I loved this article in a recent edition of strategy+business.
The Neuroscience of Leadership looks at organisational change and transformation from the perspective of what we now understand about the brain. Common sense, but so rarely applied. It’s particularly good at highlighting the failings of some of the more common, mechanistic approaches to change programmes.
I particularly liked:
Managers who understand the recent breakthroughs in cognitive science can lead and influence mindful change: organizational transformation that takes into account the physiological nature of the brain, and the ways in which it predisposes people to resist some forms of leadership and accept others. This does not imply that management — of change or anything else — is a science. There is a great deal of art and craft in it. But several conclusions about organizational change can be drawn that make the art and craft far more effective. These conclusions would have been considered counterintuitive or downright wrong only a few years ago. For example:
* Change is pain. Organizational change is unexpectedly difficult because it provokes sensations of physiological discomfort.
* Behaviorism doesn’t work. Change efforts based on incentive and threat (the carrot and the stick) rarely succeed in the long run.
* Humanism is overrated. In practice, the conventional empathic approach of connection and persuasion doesn’t sufficiently engage people.
* Focus is power.
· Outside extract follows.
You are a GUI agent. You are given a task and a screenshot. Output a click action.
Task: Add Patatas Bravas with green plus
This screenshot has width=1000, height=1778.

The act of paying attention creates chemical and physical changes in the brain.
* Expectation shapes reality. People’s preconceptions have a significant impact on what they perceive.
* Attention density shapes identity. Repeated, purposeful, and focused attention can lead to long-lasting personal evolution.
I think one of the best ways of summing up the whole article is something a colleague of mine says a lot of the time: “Where you look is where you go.” Keep looking there and you’ll keep getting there.